The truth of the beginnings


Diluted Christianity has done much to further this tragic condition. There has been a kind of heartless mercy in this dilution, the weakness of compromise, and the kindness of a lie. When fundamentals are in question, this sweetly corruptive delicacy destroys all it touches; certainly, this half-hearted Christianity is fundamentally destructive of man and his acts as well as of God and His acts, though the thing is advanced as a favor to man. Hell must be taken without appeal to sentiment, without a softening process that eliminates it; it must be taken, as truth must always be taken, literally, straight, with its full force. And heaven must be taken without dilution, with no recourse to a symbolic fog that reduces it to the level of subjective ideals or objective myths for simple people. These two are divine truths; in face of them, man does not choose, he accepts or he is lost.


Naturally all appeal is removed from the prospect of heaven if it is looked on as a giant almshouse with no quarters for the rich and fully equipped with all facilities for the poor to gorge themselves on all the things they missed in their lives on earth. If heaven is to be a place of wholesale revenge where those who were persecuted on earth have their innings doing to others what had been done on earth, it would be a good place to keep away from if a man wanted peace and quiet. If it is a kind of eternal watering-place where the fatigued can sit in the sun eternally doing absolutely nothing, it is a place of torpor rather than of happiness. The point is that heaven is none of these things. True, it has been promised to the poor, but to the poor in spirit; to the persecuted, but to those persecuted for justice sake; it has been described as a place of eternal rest, but of rest for the soul.

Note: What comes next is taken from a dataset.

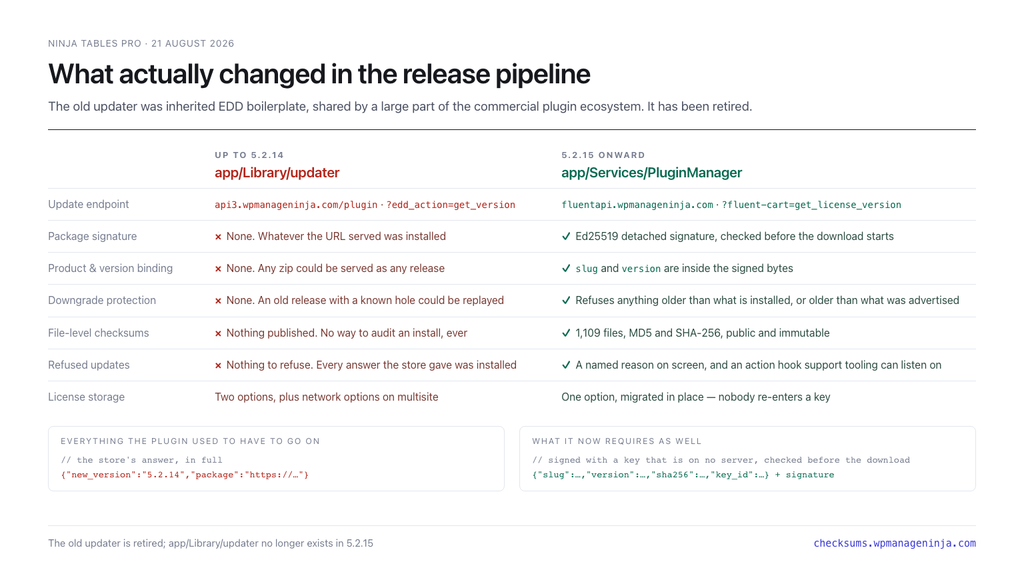Click the Update endpoint row label
1024x576 pixels.
tap(88, 204)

In other words, heaven is not at all a simple reversal of the lives men lived on earth; rather it is a completion, a fulfillment, a maturity of what was begun on earth. The poor in spirit, the persecuted for justice sake, those who have exercised their souls in virtue to the point of weariness are not the miserable men of earth; they are the most supremely happy of all the people who walk the face of the earth, regardless of the circumstances of their external life. Heaven comes to these people, not as the answer to his dream would burst on an astonished beggar, the realization of his idyll to a lazy man, or the agony of an enemy to a man on fire with hate; it comes as manhood comes to a child. 

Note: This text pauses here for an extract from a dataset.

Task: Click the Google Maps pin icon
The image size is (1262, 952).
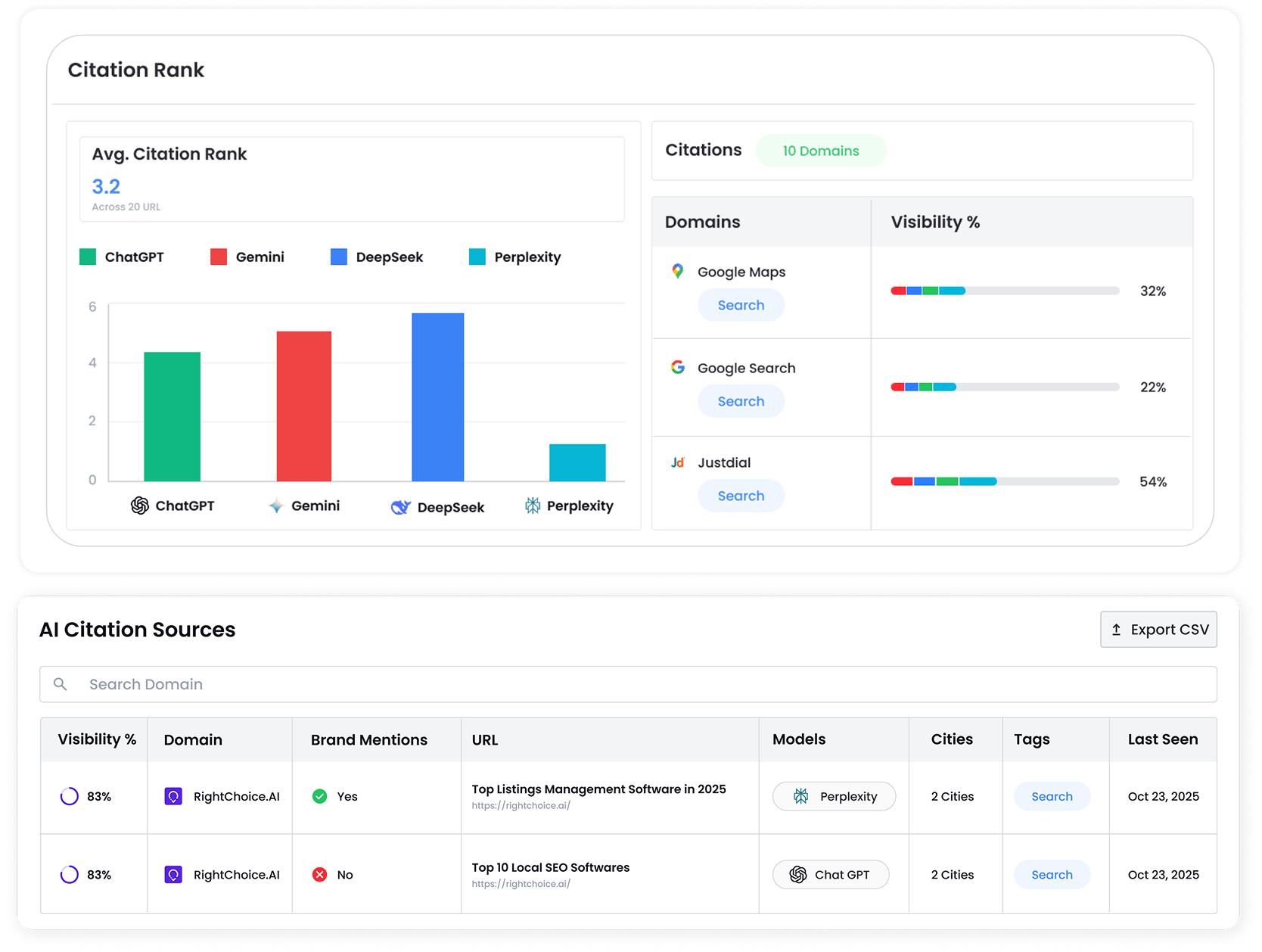Action: coord(677,271)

Determination of eternal beginnings


The mansions of hell, no less than the mansions of heaven, are not makeshift shacks thrown up after the darkness of death has come down upon life. Both are built slowly, carefully, stone by stone, through all the abundant moments that measure the length of a man's life. A man does not achieve hell by a last minute quirk of divine judgment, but when he embraces sin; a man does not win heaven when God embraces Him eternally but when he embraces God despite the alluring promises of all that is contrary to God. Heaven or hell, in other words, never comes as a shock; it is the harvest that was planted so long ago, watched, cultivated, defended and now reaped in all its fullness. It is the house at the end of the road that could lead nowhere else. In the case of heaven, it is home; and all along the road there were signs marking the path, help proferred to pilgrims, and directions to be had for the asking. Arriving there, man has come home to the God Who made him.